Adani Wilmar Approach to Fight Malnutrition & Anemia
Adani Wilmar – In India, child malnutrition is a pervasive and long-standing public health issue. India consistently scored among the lowest on measures of children’s health, according to the National Family Health Survey (NFHS).
Anemia rates increased for women from 53.1 to 57%, for males from 22.7 to 25%, and for children under the age of five from 58.6 to 67%. Every state in India has seen a worsening of the situation.
India still has one of the highest rates of child malnutrition in the world, despite significant expenditure being made to address this problem. India is ranked third on the Global Hunger Index (2022), which is based on the population’s overall undernourishment, child stunting, wasting, and child mortality.
Around 15% of all diseases in India are caused by this scourge of malnutrition, whether it is child or maternal malnutrition.
Taking note of this, Adani Wilmar Limited, one of India’s leading food FMCG firms, and the project’s implementation partner Adani Foundation, the Adani Group’s CSR arm, have developed a programme to support government nutrition-related initiatives by empowering local communities. In order to make the programmes accessible to everyone, this complements government resources.
In order to address the issue of malnutrition in the project area, the Fortune SuPoshan project has a lifecycle strategy and targets adolescent females, expectant women, breastfeeding moms, and 0–5-year-old children.
Key positions for change
The project, which was started in 2016, not only improves the health and nutritional status of kids, adolescent females, and pregnant and lactating women, but it also instils useful knowledge for healthy behaviour change.
The village-level volunteers, also referred to as “SuPoshan Sanginis,” are the project’s centre of gravity. Their effort aims to reduce anaemia in adolescent girls and women of reproductive age as well as child malnutrition rates. The SuPoshan Sanginis work as change agents in the community, aiming to promote nutrition. SuPoshan Saginis, a community spokesperson, spend their time highlighting the significance of food, nutrition, and WASH at the home level.
SuPoshan Sanginis plays a pivotal role
The SuPoshan Sanginis are the main programme implementers, and the programme activities begin with a household-level anthropometric survey and screening. They apply WHO guidelines to assess the children’s levels of malnutrition, and they acquire the technical expertise needed to provide counselling on a variety of concerns. Additionally, they host a variety of village-level events like focus groups, family counselling, and other such activities.
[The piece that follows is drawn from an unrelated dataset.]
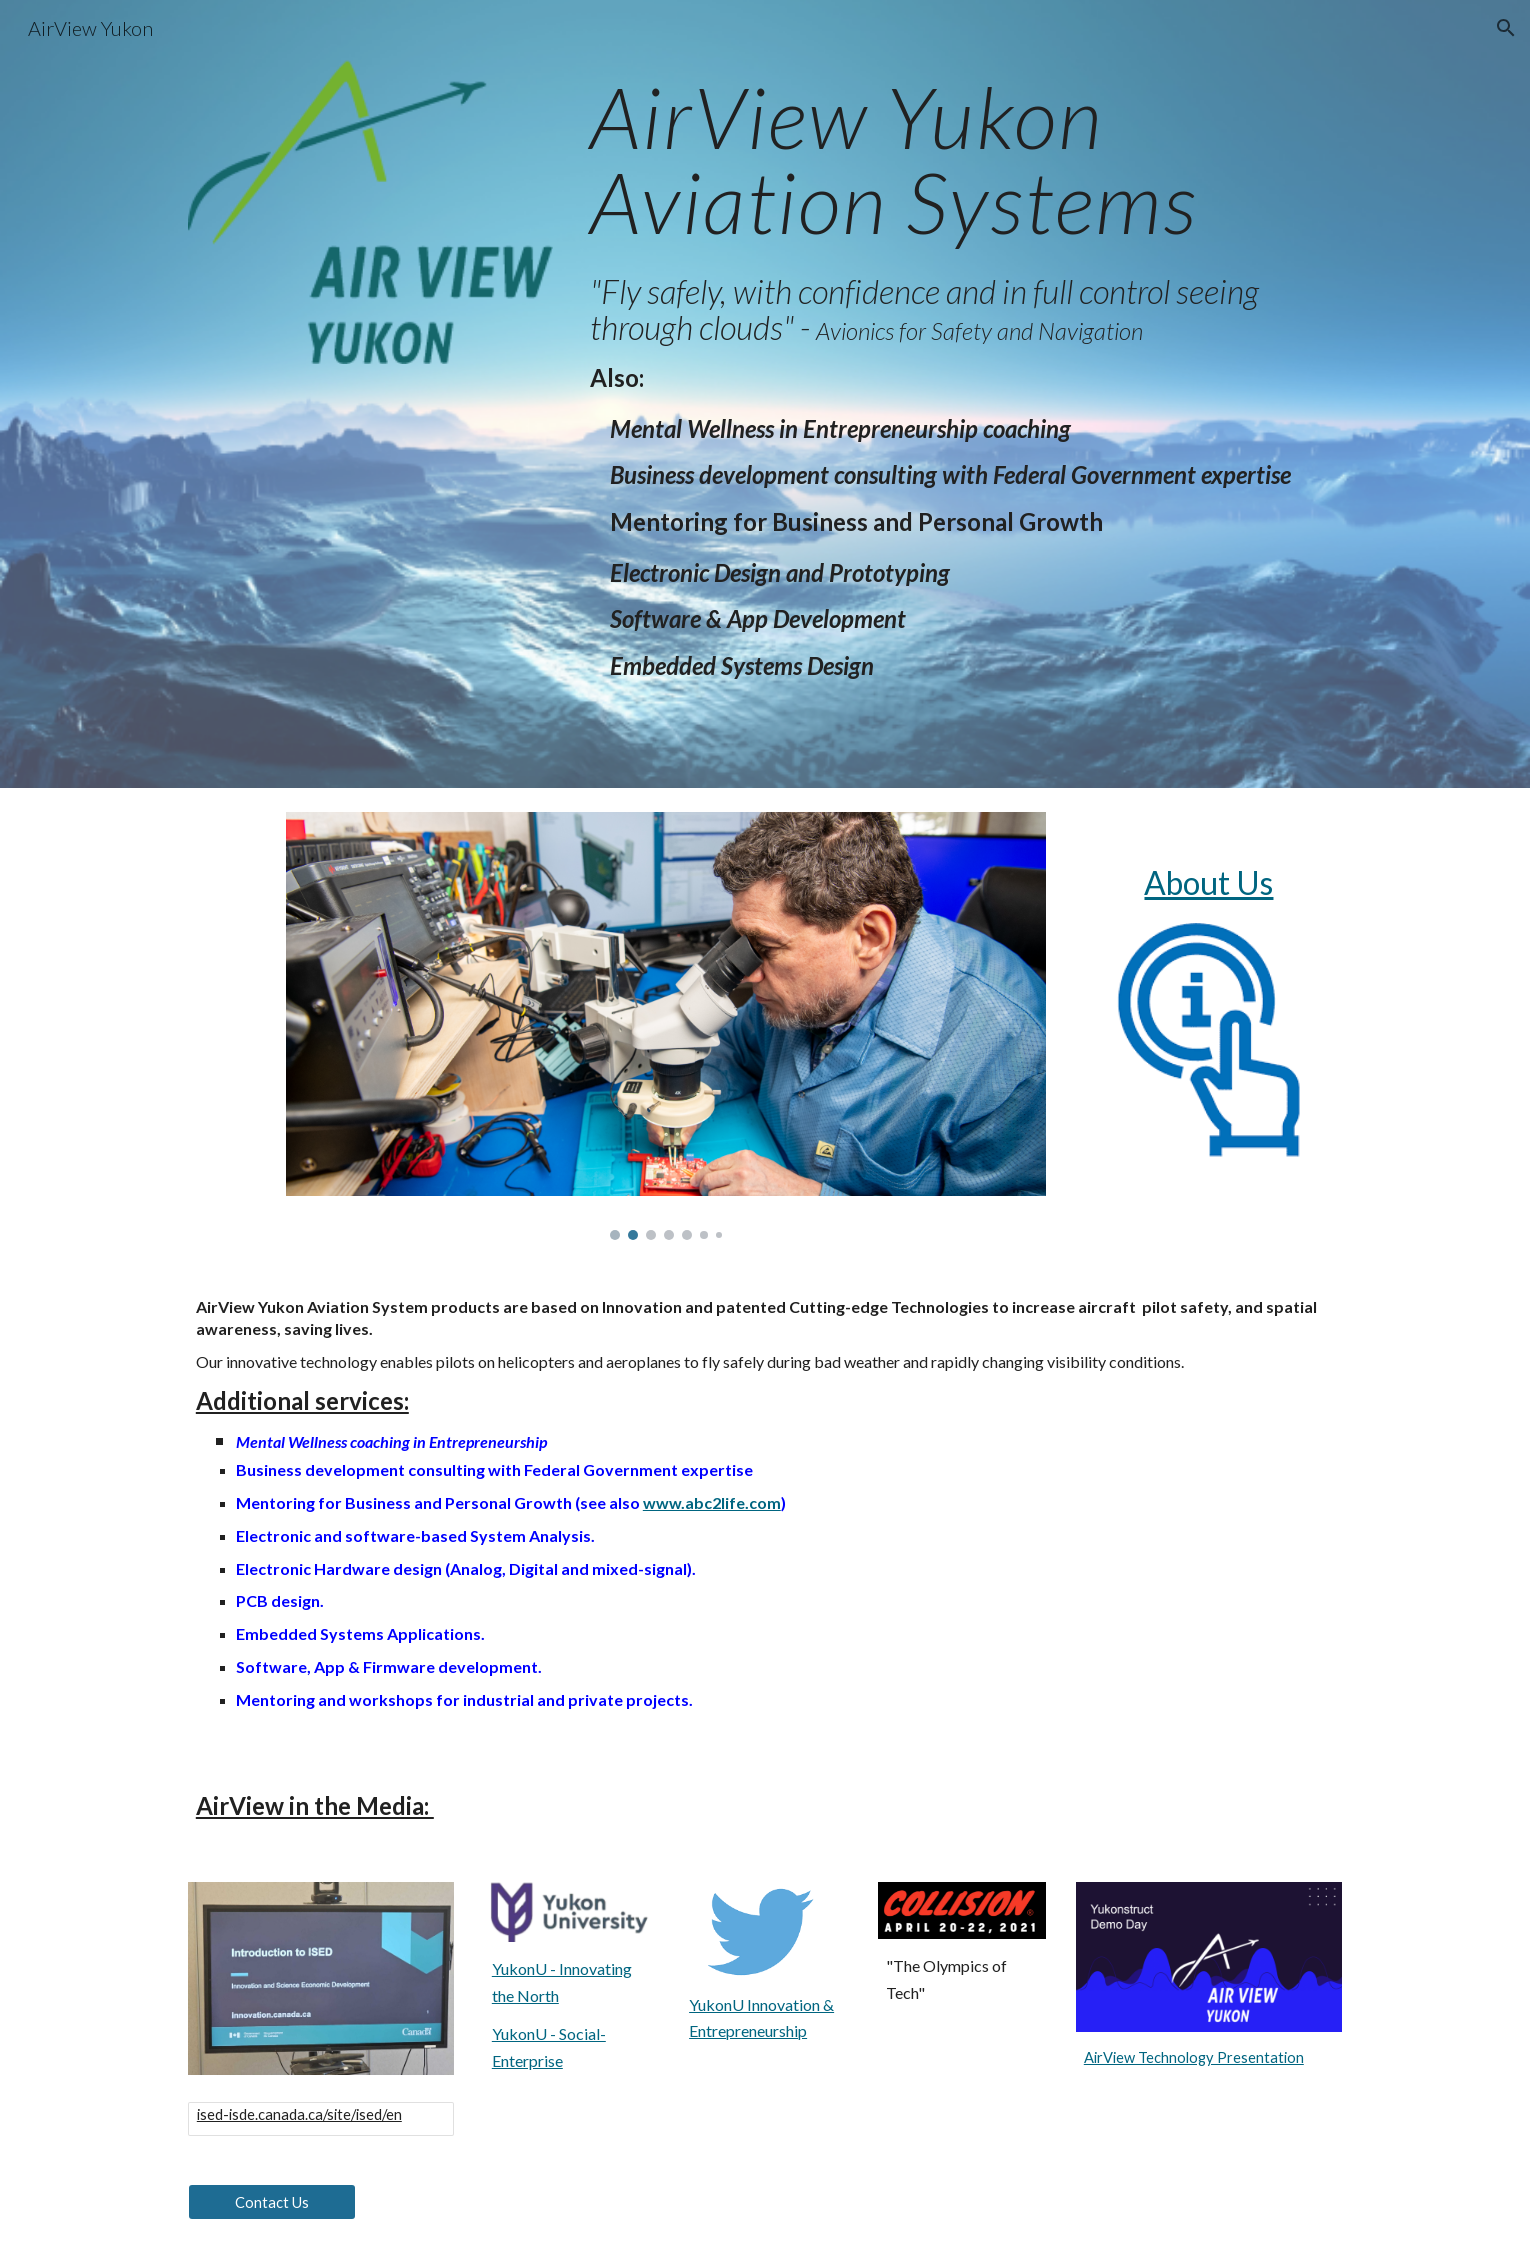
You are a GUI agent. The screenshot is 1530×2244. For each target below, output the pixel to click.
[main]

The Fortune SuPoshan was created with the ICDS, National Nutrition Mission, and NHM government service lines in mind. To combat malnutrition and anaemia, the project’s strategy uses a multi-stakeholder, community-based approach. It focuses on a community-led paradigm to enhance nutritional outcomes for the target population, which includes girls in adolescence and women in the reproductive age range as well as children under the age of five.
SuPoshan Sanginis maintain a mechanism to support the family after determining that a child has extreme levels of malnutrition as well as a few medical issues. This includes directing patients seeking medical assistance, family counselling, or even post-therapy follow-ups to the malnutrition treatment facility.
The programme now works with India’s most at-risk communities. Through rigorous community-based management of malnutrition with a primary focus on 1000 days, MIYCF, and the life cycle approach, more than 45,000 undernourished children have been moved to a healthy category.
In a similar vein, almost 8000 anaemic teenage girls and women who were in the reproductive age range have already reached healthy levels.